Bretelle Toto. Alla Camera il M5S metterà alle strette i ministri per saperne di più sul progetto

Roma. Almeno il Movimento 5 stelle alza il tiro della vertenza e con i suoi parlamentari mette alle strette i ministri attraverso una interpellanza urgente, calendarizzata, per chiarire gli aspetti del progetto Toto. Parliamo delle bretelle che minacciano siti e parchi con gallerie e viadotti nuovi per risparmiare pochi minuti di viaggio in autostrada da Roma a Pescara eliminando, se non fosse sufficiente persino i viadotti Peligni che rientrano nel tratto della infrastruttura decretata dal presidente del consiglio dei ministri opera strategica a fini di protezione civile, nel 2003.

“Il progetto di accorciare l’autostrada di pochi minuti, con un impatto ambientale devastante, l’isolamento di alcune zone della nostra regione e con il sicuro aumento del pedaggio autostradale, già tra i più cari d’Italia, è del tutto irragionevole e incomprensibile nell’ottica dell’interesse pubblico, nonché carico di potenziali insidie e pericoli per i cittadini.
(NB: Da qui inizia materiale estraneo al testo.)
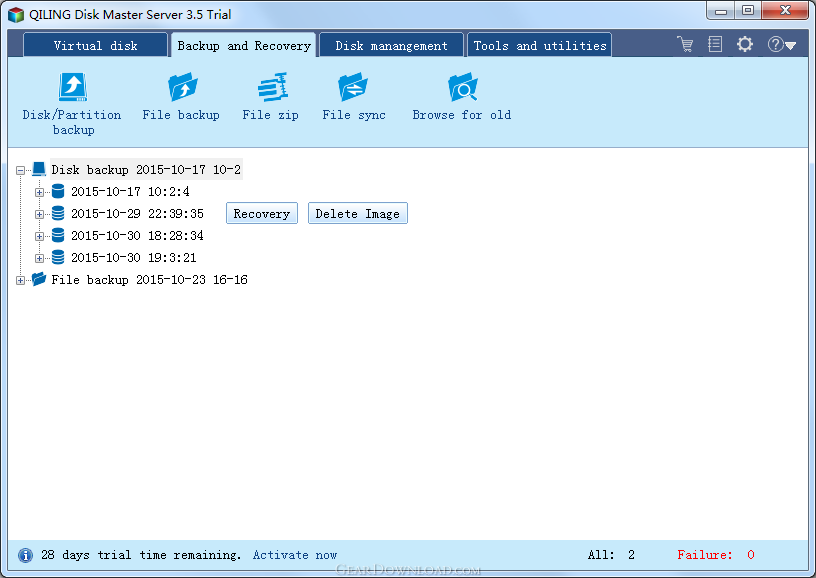
Task: Open Browse for old backups
Action: point(461,90)
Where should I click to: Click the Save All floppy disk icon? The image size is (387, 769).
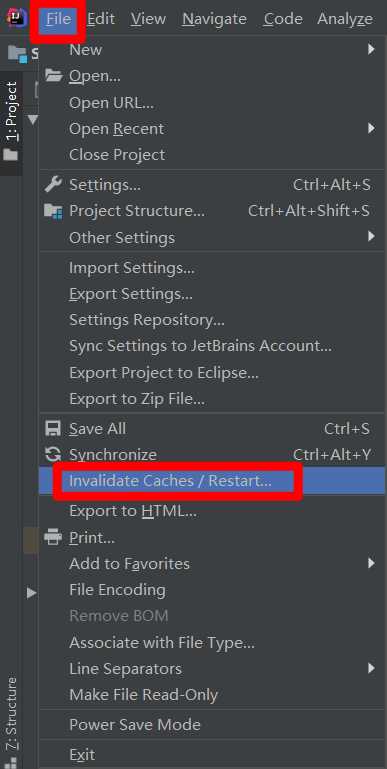pyautogui.click(x=53, y=428)
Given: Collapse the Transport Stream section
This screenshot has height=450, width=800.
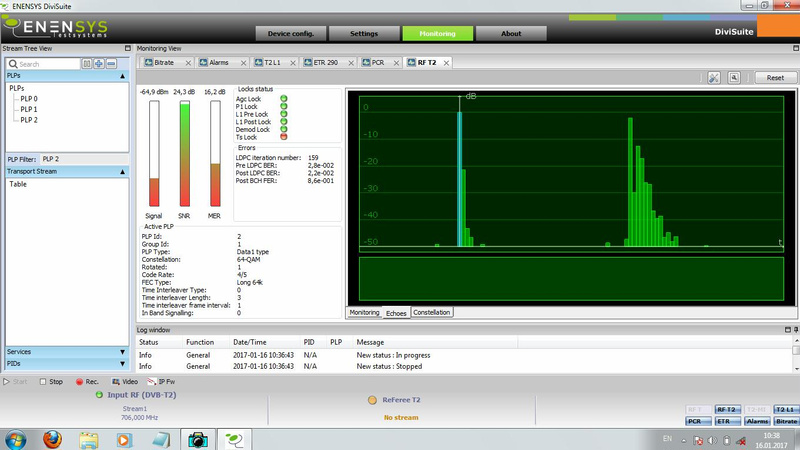Looking at the screenshot, I should (x=123, y=172).
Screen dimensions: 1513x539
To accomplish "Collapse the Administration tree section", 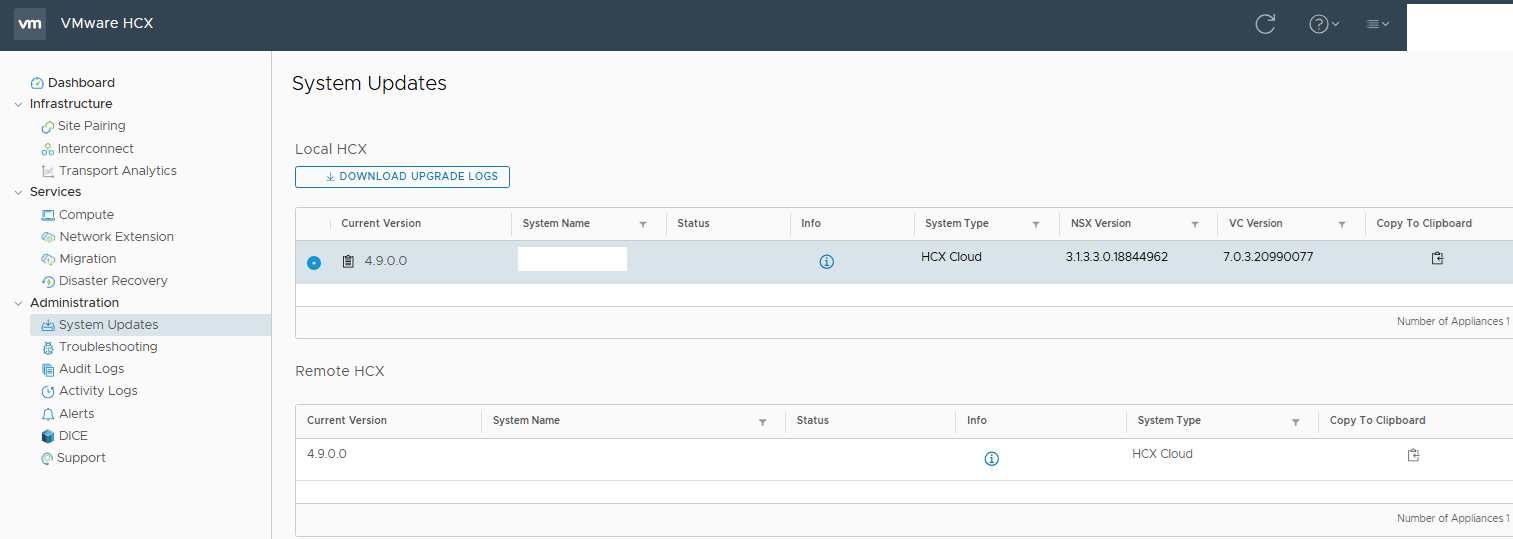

Per questo, dopo aver depositato un’interrogazione nelle settimane scorse ancora senza risposta, abbiamo chiesto oggi la calendarizzazione di un’interpellanza urgente che si svolgerà venerdì mattina” afferma il deputato M5S Gianluca Vacca, primo firmatario dell’atto parlamentare insieme ai deputati abruzzesi Andrea Colletti e Daniele Del Grosso e ai deputati della Commissione ambiente e al deputato romano Alessandro Di Battista, considerato che il progetto riguarda anche il Lazio. “I ministri interrogati (trasporti, ambiente e finanze) saranno così costretti a fare luce sulle reali intenzioni del governo nazionale e sui tanti aspetti incomprensibili di questa vicenda, a cominciare dalla frenetica attività del presidente della Regione Abruzzo, Luciano D’Alfonso, notoriamente amico di Toto. Eppure in questa fase procedurale la Regione non dovrebbe avere alcuna competenza sulle concessioni autostradali, essendo la competenza ministeriale. Perché tutto questo interessamento che ha portato a delibere di giunta, incontri e istituzione di un comitato ‘tecnico’ regionale?” conclude Gianluca Vacca.